Aim of the exercise:
Lift every line from the entries that includes the word "checkbox".

Material to process:
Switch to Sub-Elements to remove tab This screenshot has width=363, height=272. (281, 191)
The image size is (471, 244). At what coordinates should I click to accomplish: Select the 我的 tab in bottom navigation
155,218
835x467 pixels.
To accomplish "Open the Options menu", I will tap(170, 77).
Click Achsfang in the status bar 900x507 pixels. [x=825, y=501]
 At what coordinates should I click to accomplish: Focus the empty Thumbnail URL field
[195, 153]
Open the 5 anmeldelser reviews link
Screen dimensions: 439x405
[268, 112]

--

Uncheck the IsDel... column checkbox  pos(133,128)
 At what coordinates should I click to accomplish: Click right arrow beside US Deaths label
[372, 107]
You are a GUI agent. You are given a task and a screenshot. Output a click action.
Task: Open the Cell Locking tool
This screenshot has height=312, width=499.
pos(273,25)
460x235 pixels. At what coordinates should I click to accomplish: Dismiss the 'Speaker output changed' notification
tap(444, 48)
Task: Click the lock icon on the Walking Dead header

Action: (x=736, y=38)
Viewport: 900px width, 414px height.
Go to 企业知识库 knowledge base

==

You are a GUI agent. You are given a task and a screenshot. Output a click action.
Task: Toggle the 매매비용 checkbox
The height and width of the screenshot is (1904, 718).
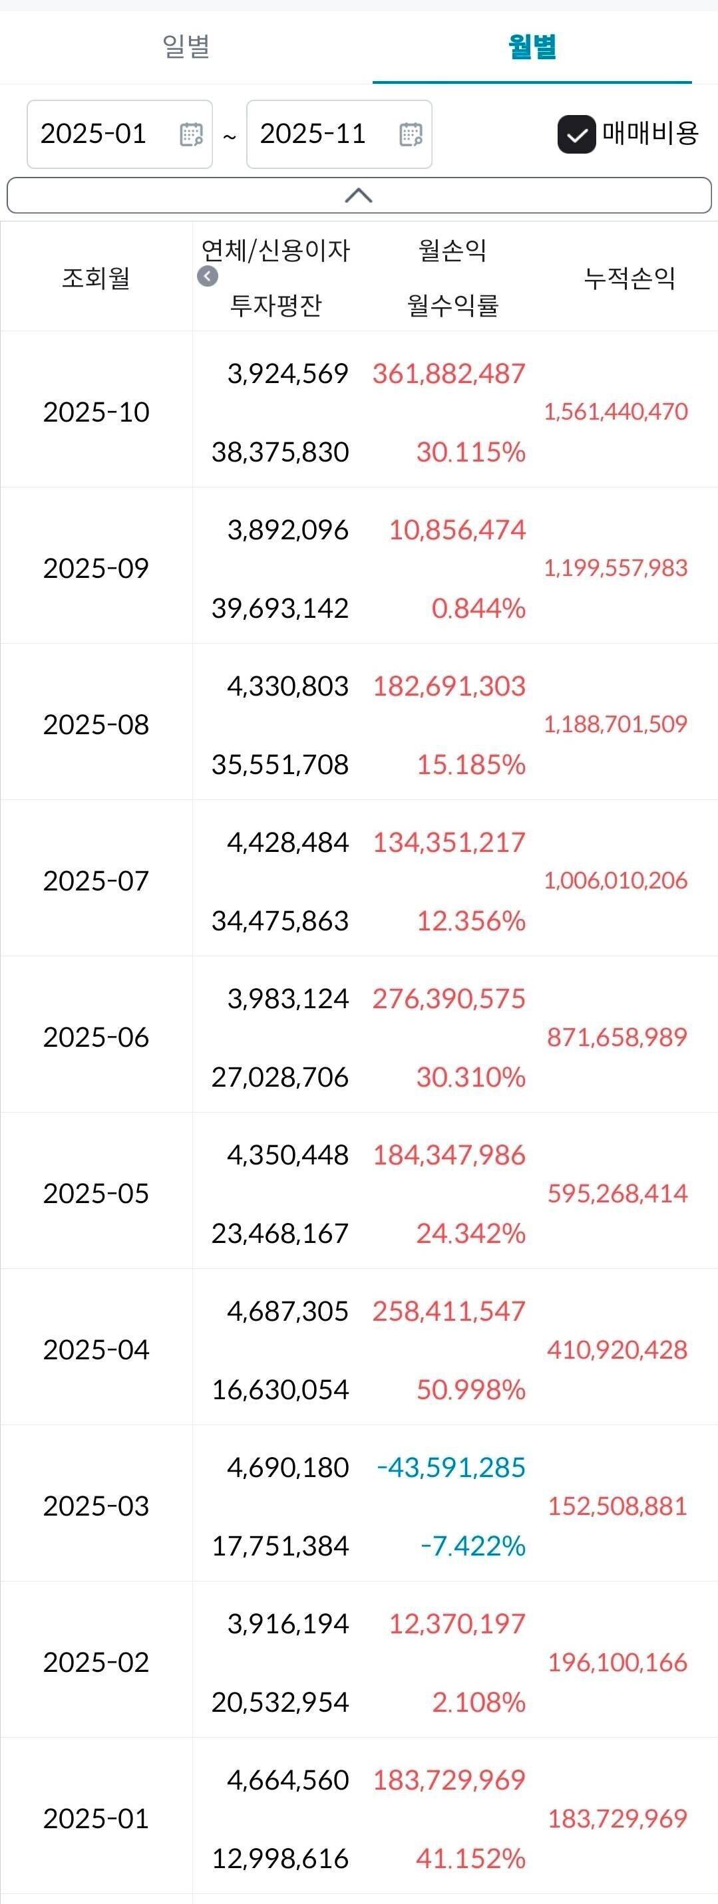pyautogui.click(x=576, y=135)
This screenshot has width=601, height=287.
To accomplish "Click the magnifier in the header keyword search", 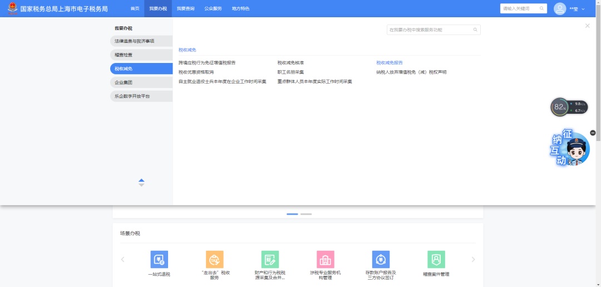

Task solution:
Uncheck the IsDel... column checkbox  pos(133,128)
Task: Toggle the 매매비용 checkbox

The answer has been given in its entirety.